By Spc. Candace Mundt

89th Military Police Brigade

public affairs

A mixture of the Headquarters and Headquarters Detachment, 720th Military Police Battalion, 89th Military Police Brigade staff formed three squads to conduct convoy live fire exercises June 15 through Thursday at Jack Mountain at Fort Hood.

Each squad, made up of about 13 soldiers, went through the course four times during their day on the lanes. Their mission was to escort a light medium tactical vehicle carrying supplies.

The first and second walk-throughs allowed the soldiers to stop at each point and observe their surroundings.

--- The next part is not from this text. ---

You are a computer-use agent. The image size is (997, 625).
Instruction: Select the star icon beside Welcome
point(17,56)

During the third time they rolled out, soldiers were outfitted with blank ammunition to practice firing their weapons while on the convoy.

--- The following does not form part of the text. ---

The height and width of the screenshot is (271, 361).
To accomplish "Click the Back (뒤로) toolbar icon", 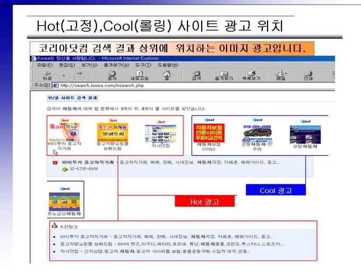I will click(x=47, y=75).
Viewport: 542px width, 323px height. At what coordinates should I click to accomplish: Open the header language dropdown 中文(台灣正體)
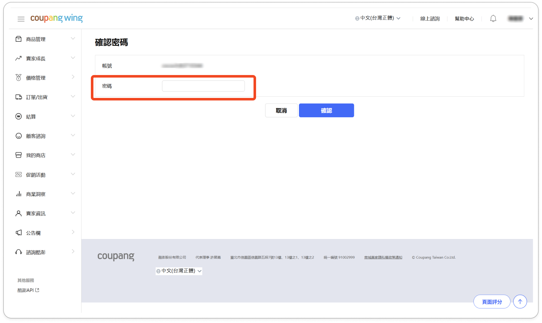click(377, 18)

After practicing all day, the squad was issued live ammunition, given a safety brief and sent out to be tested on the tactics, techniques and procedures they had been taught.

Headquarters and Headquarters Detachment leaders noticed the importance of familiarization of combat skills and trigger time for soldiers, both of which were accomplished during this routine exercise.

The more a soldier shoots a weapon, the better they are with it, the more comfortable they are with it and the easier it'll be for them to take out their target, said Sgt. 1st Class Donnie Jones, 720th Military Police Battalion operations noncommissioned officer and self-proclaimed "trigger man" for the exercise.

Jones communicated with the tower to let them know when the convoy is approaching the next targets. He also detonated the mock roadside bomb at the end of the exercise.

Previously deployed soldiers know the usefulness of this training and use it as a time for them to refresh and sharpen their skills.

"If they go out and do convoys, it'll help for those who haven't deployed yet," said Spc. Marquis Bloodworth, Headquarters and Headquarters Detachment truck driver who deployed to Camp Stryker in Iraq in 2007.

"They'll learn important things such as proper distance between trucks and what to do if an improvised explosive device hits the convoy."

Bloodworth has seen this training in action.

During his deployment, one of their convoys was hit by a roadside bomb. Thanks to multiple rehearsals, his team knew just what to do.

The detachment had another mission in mind during this training as well.

Each squad was a mixture of different soldiers from different offices and a wide variety of jobs, making teamwork another training goal.

"Primarily, we are getting soldiers out here shooting weapons and working as a team that normally isn't a team," said Capt. Andrew Douglass, Headquarters and Headquarters Detachment commander. "It's a rarity."